> [Exercise prompt]: Work through the records that follow and return each line containing the word "computer".

> [Information provided]:
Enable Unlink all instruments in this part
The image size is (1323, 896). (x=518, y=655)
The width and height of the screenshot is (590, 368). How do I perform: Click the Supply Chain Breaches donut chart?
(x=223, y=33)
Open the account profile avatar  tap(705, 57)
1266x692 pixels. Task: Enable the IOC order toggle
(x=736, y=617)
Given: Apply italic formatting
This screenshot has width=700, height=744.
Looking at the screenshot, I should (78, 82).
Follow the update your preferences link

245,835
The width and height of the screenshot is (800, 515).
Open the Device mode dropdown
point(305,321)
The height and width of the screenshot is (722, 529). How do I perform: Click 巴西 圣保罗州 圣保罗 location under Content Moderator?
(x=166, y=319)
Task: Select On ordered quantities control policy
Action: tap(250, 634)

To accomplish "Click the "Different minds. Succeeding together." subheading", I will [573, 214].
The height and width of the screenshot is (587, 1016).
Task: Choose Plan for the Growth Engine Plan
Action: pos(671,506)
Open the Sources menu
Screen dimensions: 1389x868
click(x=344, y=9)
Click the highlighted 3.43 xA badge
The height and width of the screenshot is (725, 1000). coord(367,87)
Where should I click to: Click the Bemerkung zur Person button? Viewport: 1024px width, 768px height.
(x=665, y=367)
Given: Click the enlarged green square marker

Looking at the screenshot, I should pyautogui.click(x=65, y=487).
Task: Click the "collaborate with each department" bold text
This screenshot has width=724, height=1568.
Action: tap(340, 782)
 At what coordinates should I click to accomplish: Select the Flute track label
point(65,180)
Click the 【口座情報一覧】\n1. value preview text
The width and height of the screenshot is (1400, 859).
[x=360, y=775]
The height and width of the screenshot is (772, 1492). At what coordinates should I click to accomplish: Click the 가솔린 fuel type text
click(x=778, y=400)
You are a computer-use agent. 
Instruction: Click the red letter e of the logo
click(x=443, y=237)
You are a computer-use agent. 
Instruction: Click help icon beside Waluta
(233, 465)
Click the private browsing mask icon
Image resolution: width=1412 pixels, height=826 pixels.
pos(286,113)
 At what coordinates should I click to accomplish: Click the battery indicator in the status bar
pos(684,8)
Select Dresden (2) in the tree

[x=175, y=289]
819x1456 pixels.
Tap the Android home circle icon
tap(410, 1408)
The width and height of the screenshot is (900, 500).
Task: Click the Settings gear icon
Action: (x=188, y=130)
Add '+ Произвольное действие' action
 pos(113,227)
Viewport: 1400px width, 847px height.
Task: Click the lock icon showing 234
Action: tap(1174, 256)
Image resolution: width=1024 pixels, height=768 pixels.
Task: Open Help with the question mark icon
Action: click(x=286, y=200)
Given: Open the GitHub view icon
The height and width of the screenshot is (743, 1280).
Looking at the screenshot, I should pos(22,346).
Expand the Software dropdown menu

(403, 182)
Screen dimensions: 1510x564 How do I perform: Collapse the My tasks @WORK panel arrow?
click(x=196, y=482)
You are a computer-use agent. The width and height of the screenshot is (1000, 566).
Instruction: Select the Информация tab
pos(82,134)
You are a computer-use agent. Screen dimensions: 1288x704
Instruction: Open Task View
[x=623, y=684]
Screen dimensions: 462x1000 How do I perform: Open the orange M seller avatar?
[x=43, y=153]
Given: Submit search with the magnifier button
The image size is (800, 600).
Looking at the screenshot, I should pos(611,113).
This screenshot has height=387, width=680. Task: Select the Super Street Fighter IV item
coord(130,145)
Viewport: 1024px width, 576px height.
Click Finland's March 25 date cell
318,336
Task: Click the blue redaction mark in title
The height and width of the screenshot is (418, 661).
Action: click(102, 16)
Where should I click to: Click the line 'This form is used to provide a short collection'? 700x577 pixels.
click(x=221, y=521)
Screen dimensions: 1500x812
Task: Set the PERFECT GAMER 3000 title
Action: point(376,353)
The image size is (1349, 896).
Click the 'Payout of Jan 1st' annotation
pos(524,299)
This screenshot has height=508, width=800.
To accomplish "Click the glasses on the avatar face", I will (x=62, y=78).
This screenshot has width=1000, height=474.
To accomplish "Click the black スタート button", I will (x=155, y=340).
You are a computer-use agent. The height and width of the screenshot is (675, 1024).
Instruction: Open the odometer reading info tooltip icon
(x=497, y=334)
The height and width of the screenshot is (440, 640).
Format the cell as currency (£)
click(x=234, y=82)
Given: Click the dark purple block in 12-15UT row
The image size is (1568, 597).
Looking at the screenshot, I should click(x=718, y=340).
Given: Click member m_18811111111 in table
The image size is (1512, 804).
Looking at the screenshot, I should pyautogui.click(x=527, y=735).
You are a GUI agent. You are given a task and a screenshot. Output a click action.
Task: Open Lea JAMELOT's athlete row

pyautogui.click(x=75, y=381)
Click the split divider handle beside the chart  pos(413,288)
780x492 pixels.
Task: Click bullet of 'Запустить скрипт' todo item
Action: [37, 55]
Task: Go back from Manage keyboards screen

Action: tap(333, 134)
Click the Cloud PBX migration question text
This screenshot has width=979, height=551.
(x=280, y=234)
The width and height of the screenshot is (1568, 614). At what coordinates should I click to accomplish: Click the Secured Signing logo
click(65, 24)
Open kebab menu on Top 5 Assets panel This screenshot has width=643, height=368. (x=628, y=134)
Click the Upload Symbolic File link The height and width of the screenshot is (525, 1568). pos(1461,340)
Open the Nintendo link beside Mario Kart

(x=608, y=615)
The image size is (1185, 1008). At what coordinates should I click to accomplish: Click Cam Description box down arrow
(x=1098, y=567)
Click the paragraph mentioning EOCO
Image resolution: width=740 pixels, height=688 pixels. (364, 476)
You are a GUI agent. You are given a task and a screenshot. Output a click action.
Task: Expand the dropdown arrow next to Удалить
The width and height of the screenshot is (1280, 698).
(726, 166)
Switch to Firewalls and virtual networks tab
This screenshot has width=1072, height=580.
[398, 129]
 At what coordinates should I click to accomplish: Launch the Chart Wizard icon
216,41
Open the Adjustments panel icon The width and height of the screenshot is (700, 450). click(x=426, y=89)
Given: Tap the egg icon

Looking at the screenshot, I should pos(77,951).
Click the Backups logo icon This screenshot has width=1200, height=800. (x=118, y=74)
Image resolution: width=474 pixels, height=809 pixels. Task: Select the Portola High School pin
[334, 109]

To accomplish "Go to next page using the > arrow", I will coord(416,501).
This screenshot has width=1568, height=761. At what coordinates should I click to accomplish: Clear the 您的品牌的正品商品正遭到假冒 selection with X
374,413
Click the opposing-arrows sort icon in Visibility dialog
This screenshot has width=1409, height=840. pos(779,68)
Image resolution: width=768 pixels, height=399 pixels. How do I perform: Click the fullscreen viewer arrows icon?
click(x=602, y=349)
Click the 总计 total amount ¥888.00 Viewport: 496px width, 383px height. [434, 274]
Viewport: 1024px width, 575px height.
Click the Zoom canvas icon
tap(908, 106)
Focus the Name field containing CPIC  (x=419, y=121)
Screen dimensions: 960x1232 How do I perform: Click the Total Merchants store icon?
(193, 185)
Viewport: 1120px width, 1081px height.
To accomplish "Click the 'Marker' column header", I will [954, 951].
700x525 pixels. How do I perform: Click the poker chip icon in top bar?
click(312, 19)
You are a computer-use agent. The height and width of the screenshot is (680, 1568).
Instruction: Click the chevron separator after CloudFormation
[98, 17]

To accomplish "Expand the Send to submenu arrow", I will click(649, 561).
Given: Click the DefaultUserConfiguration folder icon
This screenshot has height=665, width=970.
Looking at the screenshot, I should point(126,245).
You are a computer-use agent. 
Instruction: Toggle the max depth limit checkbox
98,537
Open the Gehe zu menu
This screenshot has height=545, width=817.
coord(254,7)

> [Result]:
You are a computer-use agent. 
You are a computer-use agent. 
You are a computer-use agent. The width and height of the screenshot is (1000, 566).
You are a computer-use agent. Screen dimensions: 1288x704
You are a computer-use agent. The height and width of the screenshot is (675, 1024).
You are a computer-use agent. The height and width of the screenshot is (680, 1568).
You are a computer-use agent. 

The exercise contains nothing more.